__WORK INSTRUCTION__
Every line of the data below is to be duplicated exactly, pictures excepted.

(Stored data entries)
────────────────

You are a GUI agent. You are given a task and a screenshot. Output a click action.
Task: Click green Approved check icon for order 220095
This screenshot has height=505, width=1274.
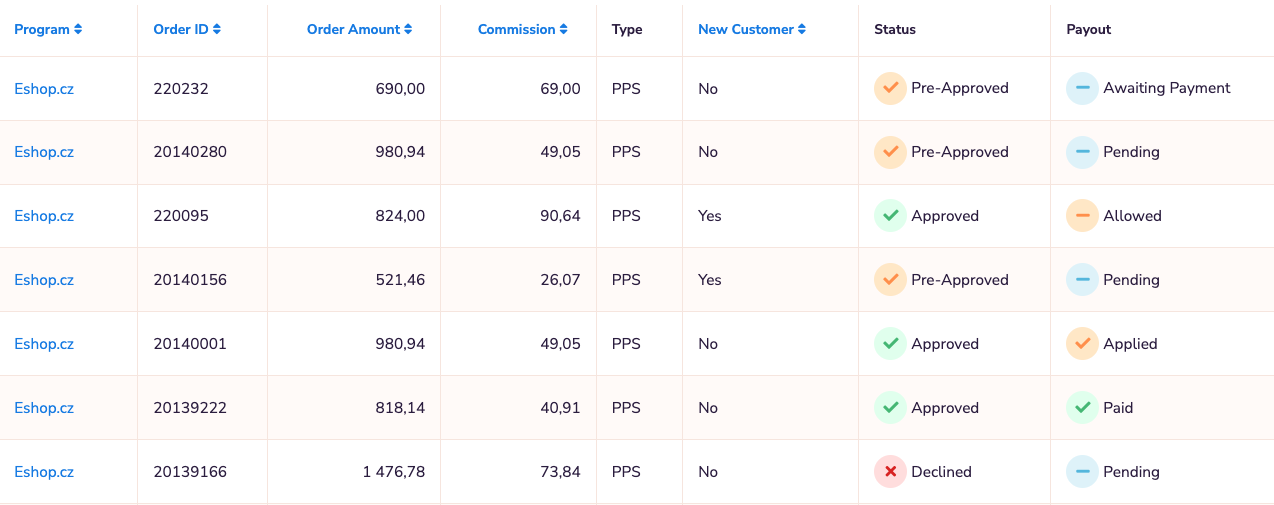(890, 216)
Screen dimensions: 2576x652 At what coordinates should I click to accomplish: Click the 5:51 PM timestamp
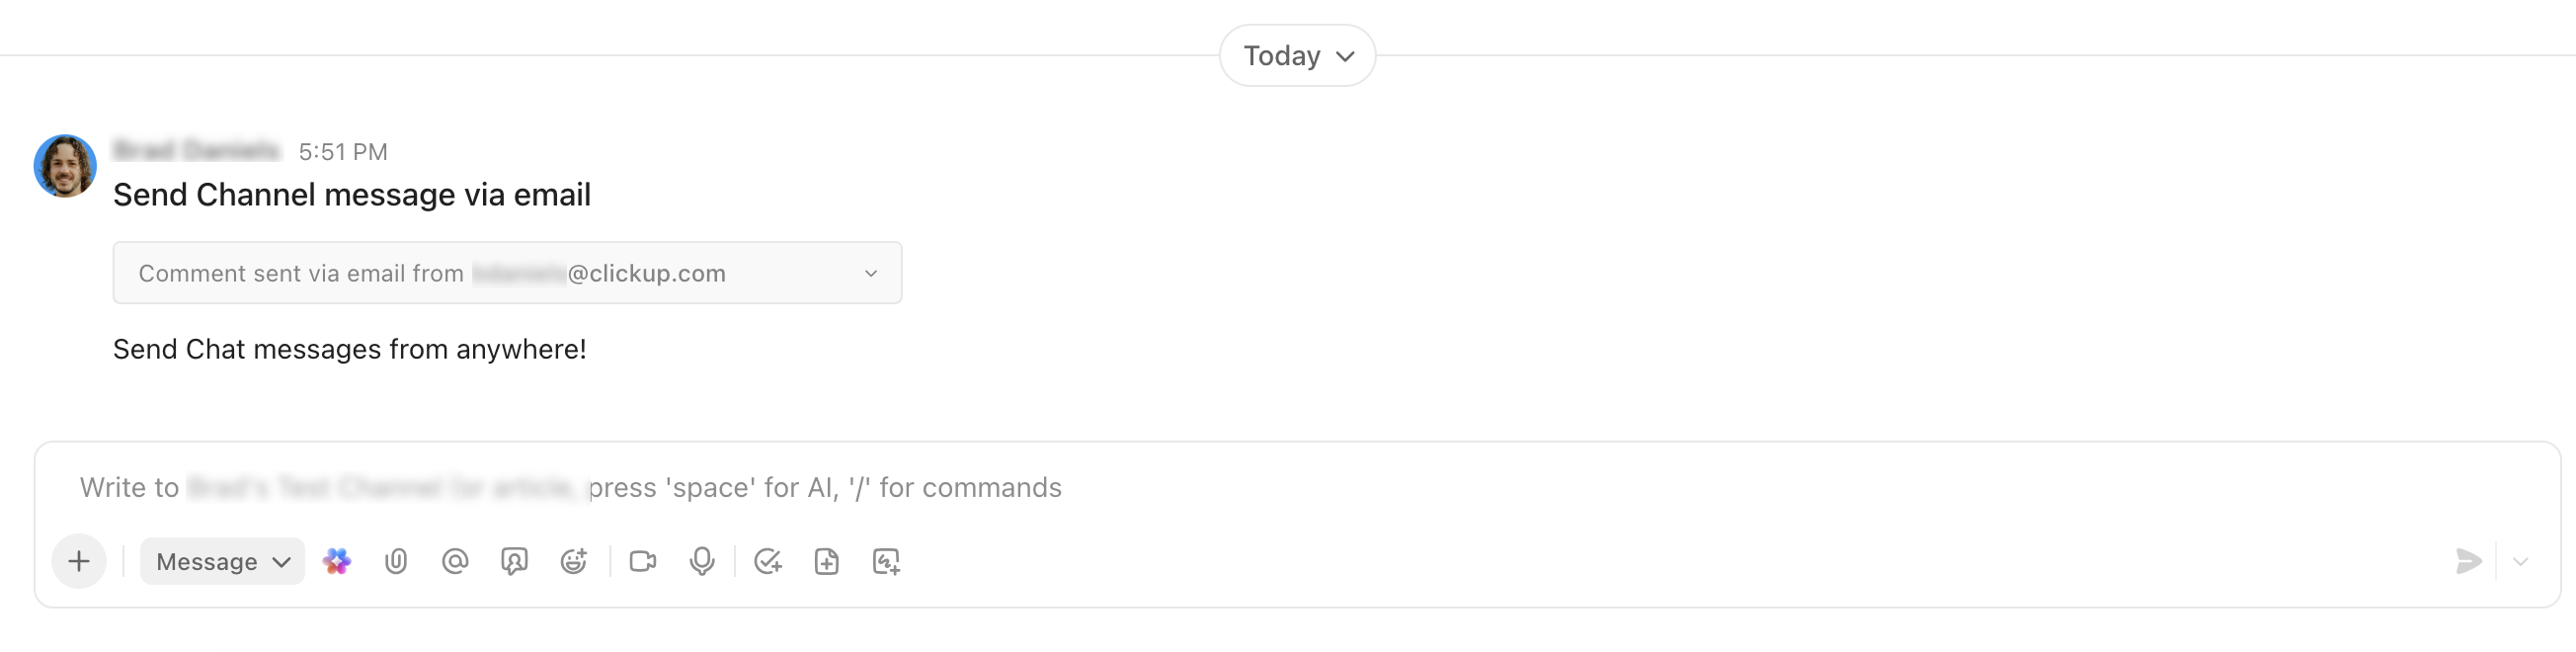344,151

────────────────

__WRITTEN SOLUTION__
You are a GUI agent. You are given a task and a screenshot. Output a click action.
Task: Click green Approved check icon for order 220095
This screenshot has height=505, width=1274.
(890, 216)
Screen dimensions: 2576x652 At what coordinates should I click to accomplish: Click the 5:51 PM timestamp
344,151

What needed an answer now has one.